[Exercise]:
Copy out the entries below, substituting "point" for every "pixel" and keeping everything else the same. Omit the pictures.

Collected data

============

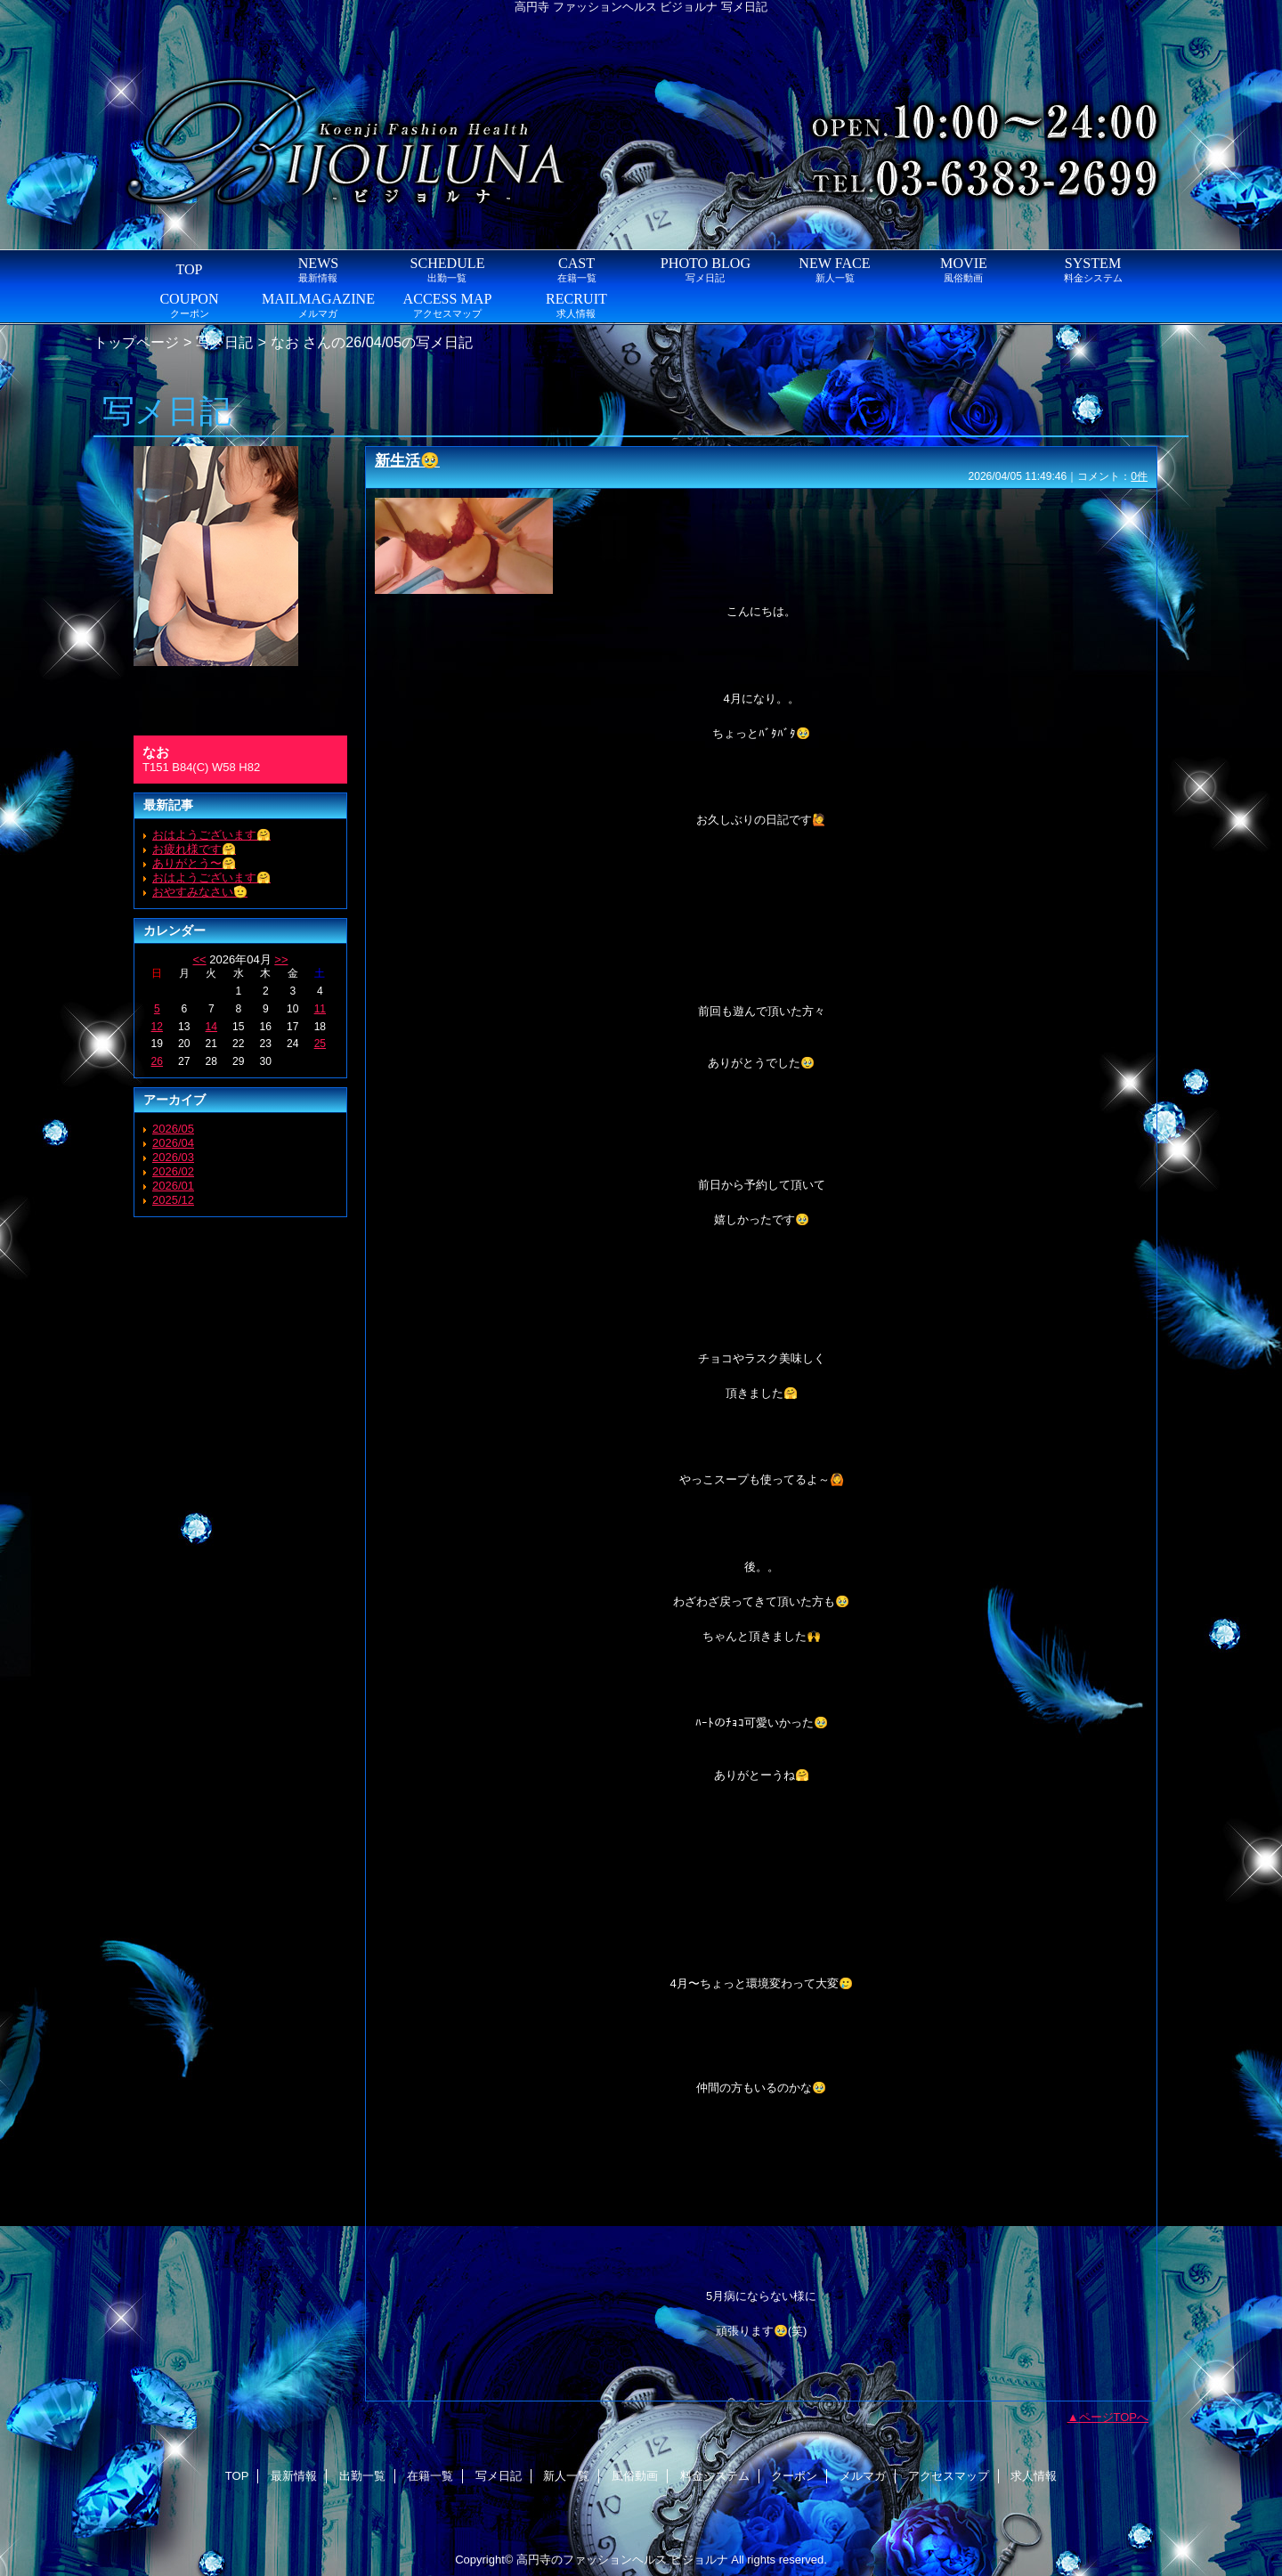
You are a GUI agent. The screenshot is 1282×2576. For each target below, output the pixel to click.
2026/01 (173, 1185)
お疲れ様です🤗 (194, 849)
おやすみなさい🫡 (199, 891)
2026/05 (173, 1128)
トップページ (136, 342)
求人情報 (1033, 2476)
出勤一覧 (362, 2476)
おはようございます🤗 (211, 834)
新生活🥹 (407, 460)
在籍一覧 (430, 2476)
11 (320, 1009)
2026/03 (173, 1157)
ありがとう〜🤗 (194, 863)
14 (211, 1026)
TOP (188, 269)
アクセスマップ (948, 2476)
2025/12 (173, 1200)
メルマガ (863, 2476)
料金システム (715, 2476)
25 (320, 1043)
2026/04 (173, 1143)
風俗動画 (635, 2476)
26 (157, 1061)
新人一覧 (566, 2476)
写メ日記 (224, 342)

============

[Task solution]:
You are a GUI agent. The screenshot is 1282×2576. For each target below, output the point to click.
2026/01 (173, 1185)
お疲れ様です🤗 (194, 849)
おやすみなさい🫡 (199, 891)
2026/05 (173, 1128)
トップページ (136, 342)
求人情報 (1033, 2476)
出勤一覧 (362, 2476)
おはようございます🤗 (211, 834)
新生活🥹 (407, 460)
在籍一覧 (430, 2476)
11 (320, 1009)
2026/03 (173, 1157)
ありがとう〜🤗 (194, 863)
14 (211, 1026)
TOP (188, 269)
アクセスマップ (948, 2476)
2025/12 (173, 1200)
メルマガ (863, 2476)
料金システム (715, 2476)
25 (320, 1043)
2026/04 (173, 1143)
風俗動画 (635, 2476)
26 (157, 1061)
新人一覧 (566, 2476)
写メ日記 (224, 342)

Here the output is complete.